> [WHAT NEEDS TO BE DONE] The answer must consist of every line from the entries that holds the word "badge".

START SUPPLIED INFORMATION

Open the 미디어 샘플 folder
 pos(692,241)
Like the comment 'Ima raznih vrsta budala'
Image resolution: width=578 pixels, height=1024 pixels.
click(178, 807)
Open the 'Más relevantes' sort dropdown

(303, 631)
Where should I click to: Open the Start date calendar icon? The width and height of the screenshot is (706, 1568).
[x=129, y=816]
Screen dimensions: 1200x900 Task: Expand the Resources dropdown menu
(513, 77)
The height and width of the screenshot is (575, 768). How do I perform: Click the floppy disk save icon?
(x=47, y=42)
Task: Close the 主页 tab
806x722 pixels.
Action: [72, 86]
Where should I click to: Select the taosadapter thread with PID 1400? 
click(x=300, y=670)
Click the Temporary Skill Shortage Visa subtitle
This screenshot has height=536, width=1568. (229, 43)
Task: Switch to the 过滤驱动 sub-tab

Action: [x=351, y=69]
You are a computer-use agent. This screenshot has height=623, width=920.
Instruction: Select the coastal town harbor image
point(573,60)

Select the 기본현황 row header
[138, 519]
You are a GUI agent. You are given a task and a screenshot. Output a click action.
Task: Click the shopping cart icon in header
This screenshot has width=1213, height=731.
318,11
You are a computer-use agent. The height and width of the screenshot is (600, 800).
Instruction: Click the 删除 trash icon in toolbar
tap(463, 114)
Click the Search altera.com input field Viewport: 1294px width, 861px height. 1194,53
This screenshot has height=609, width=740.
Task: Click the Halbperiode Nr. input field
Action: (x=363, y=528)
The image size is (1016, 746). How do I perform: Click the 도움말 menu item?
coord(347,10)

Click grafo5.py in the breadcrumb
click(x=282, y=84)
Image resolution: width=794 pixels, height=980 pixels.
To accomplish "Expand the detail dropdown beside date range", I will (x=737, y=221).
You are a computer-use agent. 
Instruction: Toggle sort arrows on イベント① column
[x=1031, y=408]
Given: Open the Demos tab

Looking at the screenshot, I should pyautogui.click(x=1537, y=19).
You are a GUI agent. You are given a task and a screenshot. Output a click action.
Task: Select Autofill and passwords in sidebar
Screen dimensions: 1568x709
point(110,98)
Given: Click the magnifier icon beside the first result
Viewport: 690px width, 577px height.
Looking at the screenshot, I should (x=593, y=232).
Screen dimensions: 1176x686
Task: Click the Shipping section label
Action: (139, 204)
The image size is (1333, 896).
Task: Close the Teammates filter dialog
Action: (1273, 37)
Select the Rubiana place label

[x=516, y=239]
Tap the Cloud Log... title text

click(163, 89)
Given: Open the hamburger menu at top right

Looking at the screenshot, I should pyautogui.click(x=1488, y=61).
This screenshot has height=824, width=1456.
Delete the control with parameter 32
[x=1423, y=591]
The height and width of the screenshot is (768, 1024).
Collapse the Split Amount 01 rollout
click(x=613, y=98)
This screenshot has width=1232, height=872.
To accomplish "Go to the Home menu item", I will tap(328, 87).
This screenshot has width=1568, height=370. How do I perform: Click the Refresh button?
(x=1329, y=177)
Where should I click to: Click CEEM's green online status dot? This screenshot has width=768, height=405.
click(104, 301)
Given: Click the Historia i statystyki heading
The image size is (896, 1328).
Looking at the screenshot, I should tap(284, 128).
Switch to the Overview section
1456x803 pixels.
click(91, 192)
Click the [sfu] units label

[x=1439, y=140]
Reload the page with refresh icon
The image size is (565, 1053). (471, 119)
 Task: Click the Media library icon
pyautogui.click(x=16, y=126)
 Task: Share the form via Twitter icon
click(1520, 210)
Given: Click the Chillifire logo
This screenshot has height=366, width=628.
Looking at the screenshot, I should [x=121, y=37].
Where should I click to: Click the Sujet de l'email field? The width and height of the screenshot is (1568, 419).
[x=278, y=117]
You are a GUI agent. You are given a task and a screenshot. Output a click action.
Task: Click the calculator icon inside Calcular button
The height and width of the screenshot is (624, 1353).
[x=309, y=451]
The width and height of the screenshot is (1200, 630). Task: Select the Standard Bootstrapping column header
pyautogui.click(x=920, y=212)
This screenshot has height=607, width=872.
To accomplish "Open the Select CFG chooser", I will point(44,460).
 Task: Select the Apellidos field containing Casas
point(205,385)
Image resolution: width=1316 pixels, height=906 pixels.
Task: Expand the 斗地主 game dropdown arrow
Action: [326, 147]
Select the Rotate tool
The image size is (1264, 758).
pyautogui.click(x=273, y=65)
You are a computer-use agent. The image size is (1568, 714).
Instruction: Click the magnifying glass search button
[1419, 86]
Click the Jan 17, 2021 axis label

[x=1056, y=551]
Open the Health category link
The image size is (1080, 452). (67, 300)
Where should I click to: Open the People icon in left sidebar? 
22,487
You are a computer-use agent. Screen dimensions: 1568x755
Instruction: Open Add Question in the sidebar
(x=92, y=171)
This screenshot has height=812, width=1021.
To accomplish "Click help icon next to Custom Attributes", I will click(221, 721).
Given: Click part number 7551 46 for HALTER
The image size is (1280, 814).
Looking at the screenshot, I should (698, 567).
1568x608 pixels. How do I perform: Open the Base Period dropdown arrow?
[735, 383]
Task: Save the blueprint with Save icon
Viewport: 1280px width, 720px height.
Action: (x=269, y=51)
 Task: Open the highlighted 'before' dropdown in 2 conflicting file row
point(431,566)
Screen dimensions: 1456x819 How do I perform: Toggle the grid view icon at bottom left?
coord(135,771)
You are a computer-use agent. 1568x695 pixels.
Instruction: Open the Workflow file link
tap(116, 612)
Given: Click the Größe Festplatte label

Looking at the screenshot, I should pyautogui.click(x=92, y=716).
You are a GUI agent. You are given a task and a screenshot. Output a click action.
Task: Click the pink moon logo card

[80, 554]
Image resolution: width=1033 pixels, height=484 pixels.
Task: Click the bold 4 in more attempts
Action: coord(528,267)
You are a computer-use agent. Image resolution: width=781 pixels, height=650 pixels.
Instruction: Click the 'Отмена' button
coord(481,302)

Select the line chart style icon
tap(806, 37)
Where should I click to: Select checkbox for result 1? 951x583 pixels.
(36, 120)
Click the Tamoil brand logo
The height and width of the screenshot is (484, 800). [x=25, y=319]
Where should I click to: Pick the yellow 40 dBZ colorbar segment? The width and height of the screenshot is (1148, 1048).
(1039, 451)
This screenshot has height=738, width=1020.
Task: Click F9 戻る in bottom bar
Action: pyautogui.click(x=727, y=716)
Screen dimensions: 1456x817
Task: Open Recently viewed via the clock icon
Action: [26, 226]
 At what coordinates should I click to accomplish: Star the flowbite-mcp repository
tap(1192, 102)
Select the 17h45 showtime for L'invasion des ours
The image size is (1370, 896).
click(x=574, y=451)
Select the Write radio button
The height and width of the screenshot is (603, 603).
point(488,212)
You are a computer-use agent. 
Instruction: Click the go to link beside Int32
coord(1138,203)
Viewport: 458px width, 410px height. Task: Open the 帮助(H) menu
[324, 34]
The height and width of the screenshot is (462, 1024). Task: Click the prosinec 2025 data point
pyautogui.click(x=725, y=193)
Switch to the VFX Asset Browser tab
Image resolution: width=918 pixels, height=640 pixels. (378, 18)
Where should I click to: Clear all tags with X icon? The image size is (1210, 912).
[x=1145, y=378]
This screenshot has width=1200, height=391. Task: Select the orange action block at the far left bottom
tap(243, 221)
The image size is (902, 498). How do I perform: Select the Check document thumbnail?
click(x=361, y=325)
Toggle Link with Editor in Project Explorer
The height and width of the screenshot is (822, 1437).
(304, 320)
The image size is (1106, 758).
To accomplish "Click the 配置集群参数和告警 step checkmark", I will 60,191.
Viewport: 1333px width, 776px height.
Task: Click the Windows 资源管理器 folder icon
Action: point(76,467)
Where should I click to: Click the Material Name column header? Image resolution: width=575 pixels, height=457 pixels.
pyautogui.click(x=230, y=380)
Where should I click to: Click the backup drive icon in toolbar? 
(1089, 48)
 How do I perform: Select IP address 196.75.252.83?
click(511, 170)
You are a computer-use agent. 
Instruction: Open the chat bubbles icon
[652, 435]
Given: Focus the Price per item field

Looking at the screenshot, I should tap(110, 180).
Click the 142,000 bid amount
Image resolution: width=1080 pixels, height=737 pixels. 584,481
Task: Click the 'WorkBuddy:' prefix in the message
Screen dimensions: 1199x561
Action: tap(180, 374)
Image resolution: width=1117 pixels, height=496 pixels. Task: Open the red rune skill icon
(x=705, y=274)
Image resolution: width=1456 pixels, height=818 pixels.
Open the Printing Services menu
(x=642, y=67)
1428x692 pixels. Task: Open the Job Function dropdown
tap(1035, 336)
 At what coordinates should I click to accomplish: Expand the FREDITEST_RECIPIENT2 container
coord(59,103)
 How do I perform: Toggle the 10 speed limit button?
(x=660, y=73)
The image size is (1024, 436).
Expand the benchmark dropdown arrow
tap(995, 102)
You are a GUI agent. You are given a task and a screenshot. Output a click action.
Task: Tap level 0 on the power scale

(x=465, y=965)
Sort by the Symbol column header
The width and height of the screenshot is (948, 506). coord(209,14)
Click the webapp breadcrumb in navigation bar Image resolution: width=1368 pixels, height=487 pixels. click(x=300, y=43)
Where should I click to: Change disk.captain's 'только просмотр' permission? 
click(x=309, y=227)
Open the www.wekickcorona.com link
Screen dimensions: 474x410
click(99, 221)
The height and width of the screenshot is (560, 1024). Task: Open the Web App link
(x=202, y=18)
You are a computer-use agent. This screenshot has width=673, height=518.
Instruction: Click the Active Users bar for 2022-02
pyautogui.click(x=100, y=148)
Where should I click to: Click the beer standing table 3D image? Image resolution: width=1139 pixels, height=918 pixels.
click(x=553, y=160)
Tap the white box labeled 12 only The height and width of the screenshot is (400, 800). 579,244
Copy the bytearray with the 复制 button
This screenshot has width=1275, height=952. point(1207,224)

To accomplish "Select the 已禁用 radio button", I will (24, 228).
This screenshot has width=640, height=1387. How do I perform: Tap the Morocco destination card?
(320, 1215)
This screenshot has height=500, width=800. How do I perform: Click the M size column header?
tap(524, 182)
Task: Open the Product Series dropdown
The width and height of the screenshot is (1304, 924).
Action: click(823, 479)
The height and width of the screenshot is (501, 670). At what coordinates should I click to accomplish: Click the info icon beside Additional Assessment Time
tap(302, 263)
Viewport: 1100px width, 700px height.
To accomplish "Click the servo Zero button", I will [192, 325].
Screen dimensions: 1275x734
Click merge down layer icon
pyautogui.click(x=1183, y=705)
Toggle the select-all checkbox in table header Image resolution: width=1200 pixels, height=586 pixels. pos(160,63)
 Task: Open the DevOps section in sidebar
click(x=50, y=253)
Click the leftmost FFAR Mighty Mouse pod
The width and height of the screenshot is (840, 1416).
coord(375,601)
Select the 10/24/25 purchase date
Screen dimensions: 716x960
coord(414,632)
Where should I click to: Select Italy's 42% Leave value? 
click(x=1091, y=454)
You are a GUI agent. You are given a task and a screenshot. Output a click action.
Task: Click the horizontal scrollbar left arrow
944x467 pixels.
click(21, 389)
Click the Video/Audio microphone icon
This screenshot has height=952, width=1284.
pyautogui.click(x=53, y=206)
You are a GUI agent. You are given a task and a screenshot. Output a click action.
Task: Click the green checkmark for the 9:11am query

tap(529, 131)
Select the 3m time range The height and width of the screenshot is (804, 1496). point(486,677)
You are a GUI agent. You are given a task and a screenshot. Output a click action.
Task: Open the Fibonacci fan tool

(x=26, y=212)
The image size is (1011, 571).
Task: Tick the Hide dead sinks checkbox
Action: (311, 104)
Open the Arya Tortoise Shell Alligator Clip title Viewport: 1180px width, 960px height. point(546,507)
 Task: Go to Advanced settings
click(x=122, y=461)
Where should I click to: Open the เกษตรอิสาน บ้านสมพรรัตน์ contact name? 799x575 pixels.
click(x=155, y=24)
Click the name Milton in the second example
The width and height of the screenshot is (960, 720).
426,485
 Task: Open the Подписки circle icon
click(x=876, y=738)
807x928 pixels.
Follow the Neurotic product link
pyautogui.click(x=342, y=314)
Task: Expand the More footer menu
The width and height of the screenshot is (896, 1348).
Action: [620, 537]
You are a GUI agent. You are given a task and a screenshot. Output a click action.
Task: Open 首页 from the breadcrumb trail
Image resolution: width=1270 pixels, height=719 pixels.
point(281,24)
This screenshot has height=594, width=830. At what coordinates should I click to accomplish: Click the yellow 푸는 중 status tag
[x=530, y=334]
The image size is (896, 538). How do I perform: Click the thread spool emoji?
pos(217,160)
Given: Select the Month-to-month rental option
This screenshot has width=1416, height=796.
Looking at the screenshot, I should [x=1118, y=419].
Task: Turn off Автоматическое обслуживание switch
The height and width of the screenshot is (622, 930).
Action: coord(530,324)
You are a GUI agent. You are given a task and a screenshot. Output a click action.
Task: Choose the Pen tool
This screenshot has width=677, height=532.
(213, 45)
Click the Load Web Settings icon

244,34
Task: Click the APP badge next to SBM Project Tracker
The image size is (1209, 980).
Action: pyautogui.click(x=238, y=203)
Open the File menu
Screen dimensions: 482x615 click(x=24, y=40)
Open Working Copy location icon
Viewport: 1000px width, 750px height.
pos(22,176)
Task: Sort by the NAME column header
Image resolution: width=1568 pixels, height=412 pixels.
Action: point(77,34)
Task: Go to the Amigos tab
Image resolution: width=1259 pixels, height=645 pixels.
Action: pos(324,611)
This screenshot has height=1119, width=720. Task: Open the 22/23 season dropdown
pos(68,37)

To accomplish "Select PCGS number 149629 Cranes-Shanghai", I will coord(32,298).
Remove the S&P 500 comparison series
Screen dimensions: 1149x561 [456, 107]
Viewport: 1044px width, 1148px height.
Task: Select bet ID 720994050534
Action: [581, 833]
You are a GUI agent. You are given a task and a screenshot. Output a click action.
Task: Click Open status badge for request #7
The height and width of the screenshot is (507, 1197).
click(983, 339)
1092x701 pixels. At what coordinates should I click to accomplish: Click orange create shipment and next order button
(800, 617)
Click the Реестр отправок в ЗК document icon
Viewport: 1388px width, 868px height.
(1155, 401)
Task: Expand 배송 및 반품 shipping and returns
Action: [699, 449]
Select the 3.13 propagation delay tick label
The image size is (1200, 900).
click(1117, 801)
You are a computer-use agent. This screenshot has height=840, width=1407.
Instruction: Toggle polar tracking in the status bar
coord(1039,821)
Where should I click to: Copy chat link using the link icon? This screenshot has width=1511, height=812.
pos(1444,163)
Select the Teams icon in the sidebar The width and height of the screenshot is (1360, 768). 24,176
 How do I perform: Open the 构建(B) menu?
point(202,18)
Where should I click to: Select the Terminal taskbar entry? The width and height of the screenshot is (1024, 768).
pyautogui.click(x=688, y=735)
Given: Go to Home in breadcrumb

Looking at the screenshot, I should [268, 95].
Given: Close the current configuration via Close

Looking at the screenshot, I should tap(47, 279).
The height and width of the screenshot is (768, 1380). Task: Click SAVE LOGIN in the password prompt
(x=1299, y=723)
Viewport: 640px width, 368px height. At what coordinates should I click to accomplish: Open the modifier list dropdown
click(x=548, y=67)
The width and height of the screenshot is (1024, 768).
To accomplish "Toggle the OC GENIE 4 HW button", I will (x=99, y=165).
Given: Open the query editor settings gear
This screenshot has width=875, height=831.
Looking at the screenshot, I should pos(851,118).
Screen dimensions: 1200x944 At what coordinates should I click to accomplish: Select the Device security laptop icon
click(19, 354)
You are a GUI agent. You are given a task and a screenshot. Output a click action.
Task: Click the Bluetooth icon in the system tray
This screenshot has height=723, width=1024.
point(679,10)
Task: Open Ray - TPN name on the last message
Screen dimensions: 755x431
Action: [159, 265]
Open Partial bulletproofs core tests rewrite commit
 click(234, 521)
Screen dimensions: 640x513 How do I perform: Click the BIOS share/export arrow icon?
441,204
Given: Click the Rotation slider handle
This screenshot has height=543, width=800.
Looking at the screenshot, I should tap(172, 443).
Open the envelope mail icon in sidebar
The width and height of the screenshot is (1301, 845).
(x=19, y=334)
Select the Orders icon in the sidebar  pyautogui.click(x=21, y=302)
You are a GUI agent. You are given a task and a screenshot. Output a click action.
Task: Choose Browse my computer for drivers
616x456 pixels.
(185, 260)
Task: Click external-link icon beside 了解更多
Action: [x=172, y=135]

END SUPPLIED INFORMATION

> [SOLUTION FOR THIS EXERCISE]
Task: Click the APP badge next to SBM Project Tracker
Task: Click Open status badge for request #7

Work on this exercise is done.